Enucleation means that the eye ball is removed surgically, leaving the surrounding muscles and tissues within the eye socket. This information is designed to help you understand the basics of the surgical process and artificial eye implant involved with enucleation, or removal of an eye. Our main focus is to inform patients about what happens after enucleation. This information is not intended to help patients make the decision to remove an eye or not. If you have any questions while reading this, please ask one of the nurses to assist you.

At the time of surgery, the eye ball is removed and in most cases, replaced with a small ball made of glass, silicone rubber, or plastic. This replacement ball is not a natural part of the eye socket, and thus, is considered a “foreign body” in the eye socket. Though rare, it is possible that the implant could be forced out of the eye socket. To hold the implant in place and provide some movement to it, the muscles and other soft tissues are sewn in place around, or to, the small ball. In the great majority of patients, this implant is tolerated well without any problems.

_DATASET CONTENT_:
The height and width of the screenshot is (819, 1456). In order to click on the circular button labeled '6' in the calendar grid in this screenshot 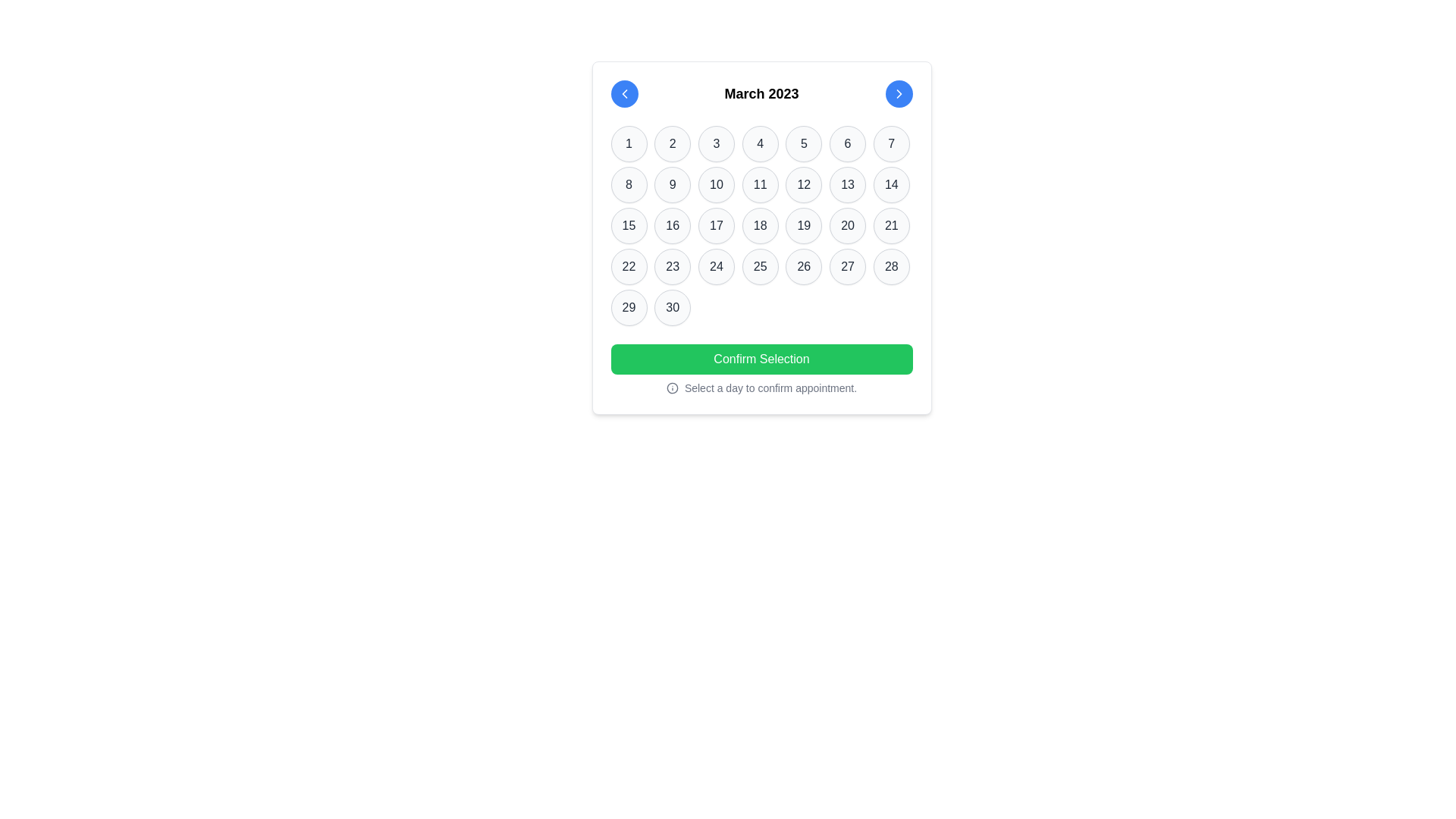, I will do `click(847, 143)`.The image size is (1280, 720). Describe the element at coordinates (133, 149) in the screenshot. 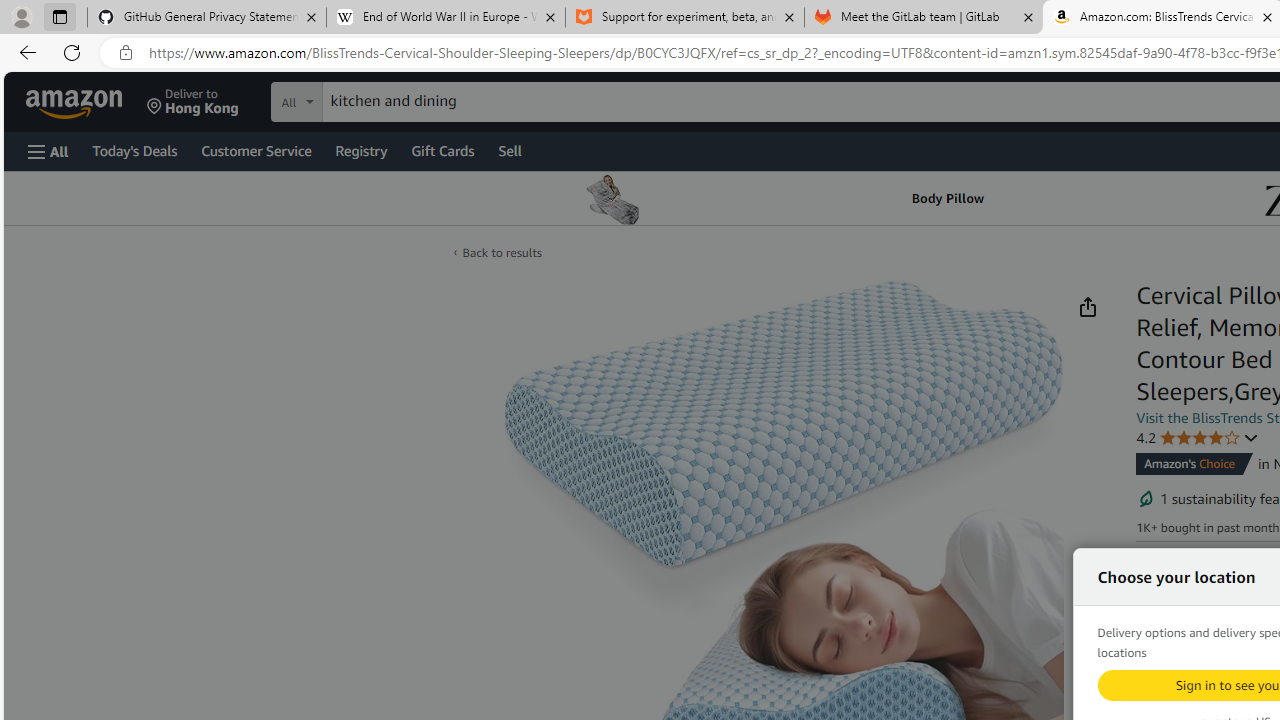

_EXERCISES TO COMPLETE_:
(a) List the materials that the text on enucleation says the replacement ball can be made of.
(b) Continue the text on enucleation, starting after its last sentence.

_RESPONSES TO THE EXERCISE_:
(a) glass, silicone rubber, plastic

(b)
After the implant is placed inside the eye socket, a plastic or silicone shell (conformer) is placed over the front of the implant and between the eyelids. This helps maintain the eye socket shape and keeps the eye lids from shrinking. To ensure a successful surgery, great care should be taken not to disturb or irritate the skin or area around the eye socket.

After the surgery, a large pressure bandage is applied. This is usually kept on one to two days. You may have some discomfort at this point, and medication prescribed by your doctor can reduce this discomfort.

After the pressure dressing is removed, you may notice some swelling and/or black and blue color on the eyelids. This is temporary and will heal by itself. When you open the lids, you will be able to see the plastic shell, or conformer, in place. It may be clear or white.

A regular gauze patch is all that is necessary at this point. The plastic shell (conformer) is held in place by your eyelids and will not usually fall out by itself. A healing period of 4 to 6 weeks is necessary before an ocularist -- a specialist who makes false eyes (ocular prostheses) -- can fit the final prosthesis.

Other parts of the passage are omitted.